Я чищу скребницей подводную часть судна, как чистили бы взрослую лошадь. Я возвращаюсь выпить кофе в каюту из промасленного дерева и устраиваюсь в лоцманском кресле. Я кладу руки на древнее колесо того самого года, года легендарного полета Линдберга, за мной гудит маленькая чугунная печь, мои глаза замечают на столе развернутые карты в коричневых пятнах, скорее всего от кофе. Я снова возвращаюсь к работе.
Иногда я слышу гудок парома. Я бегу посмотреть, что там проходит. Вечер я заканчиваю на «Моргане». Однажды я захотела догнать проходившее судно. Оказалось, что уже слишком поздно. Мне не удалось соскользнуть вниз по лестнице… Я побежала на берег, но корабль уже преодолевал навигационные буи. Я увидела, как он исчез из виду. Я долго махала ему рукой, но только море приветствовало меня. Корабль «Тустумена» отправился в путь и все больше удалялся от меня. Я возвратилась. Стоящие на обочине дороги старые грузовики отбрасывали золотые тени в мягком свете десятичасового солнца.
Как-то утром, когда я сидела наверху мачты, в старой куртке, испачканной краской, которую мне дал Джейсон, я опустила глаза и увидела его — он там, мой великий мореплаватель, он пришел за мной, чтобы увезти в Гонолулу. Он приехал на пароме утром. И Джон мне разрешил идти.
— Давай, малыш, возьми несколько дней… «Пегги» нам сообщил о дожде, тебе больше не потребуется поливать корабль, в любом случае ты не смогла бы его красить в такую погоду.
Мы удаляемся от маленькой судоверфи «Тагура» по гравийной дороге, между склоном кипрея и цветов рубуса, проходим мимо кучи покрытых ржавчиной ящиков, разорванных сеток, остова грузовика, полуразрушенного корабля, заросшего ежевикой.

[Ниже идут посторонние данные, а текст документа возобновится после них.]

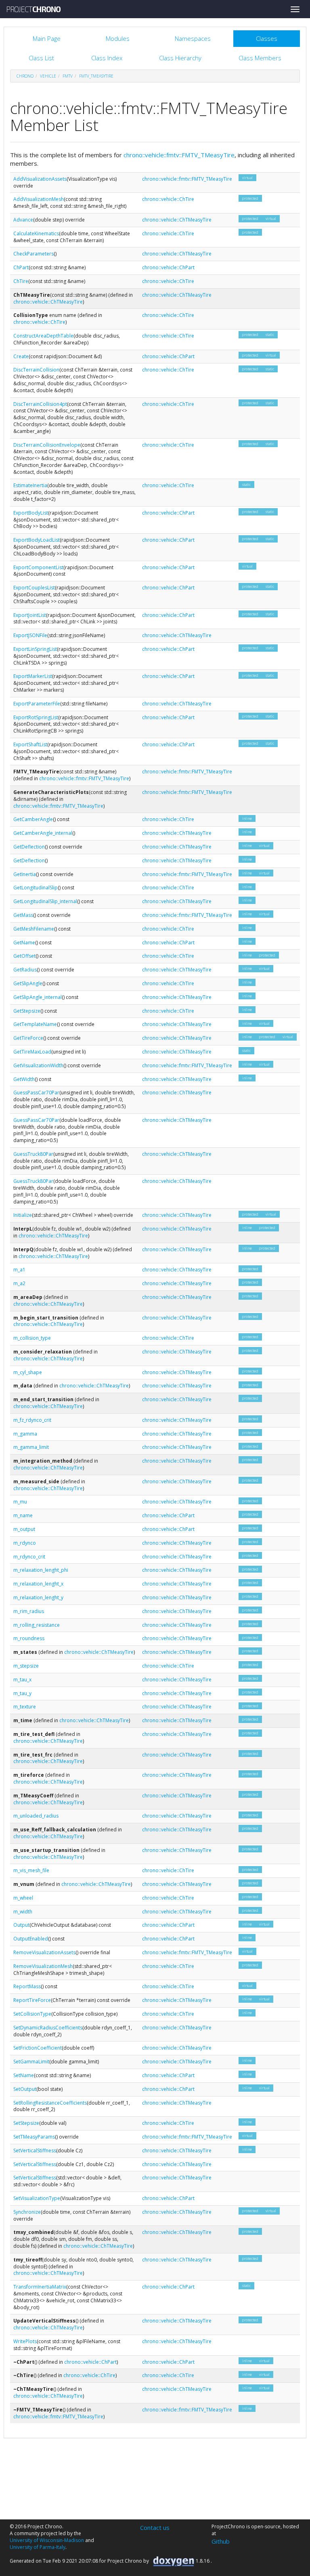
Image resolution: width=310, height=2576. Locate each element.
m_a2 (19, 1283)
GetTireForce (28, 1038)
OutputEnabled (30, 1938)
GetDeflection (29, 846)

Прекрасная погода, еще очень свежо, в воздухе доминирует сильный запах тины и земли, едва чувствуется запах плесени и ржавчины. Великий мореплаватель красный, я пританцовываю рядом с ним, глаза хищника на моих голых плечах. Он берет меня за руку, останавливается.
Мост бухты Собак, большие бетонные арки выше того пустыря, где мы однажды были в багровой траве и под лазурным небом. Приходим в город и останавливаемся в первом попавшемся баре. Мы пьем пиво и тут же он уходит вырвать в сортир. Он возвращается. Он его снова пробует, но пиво не идет.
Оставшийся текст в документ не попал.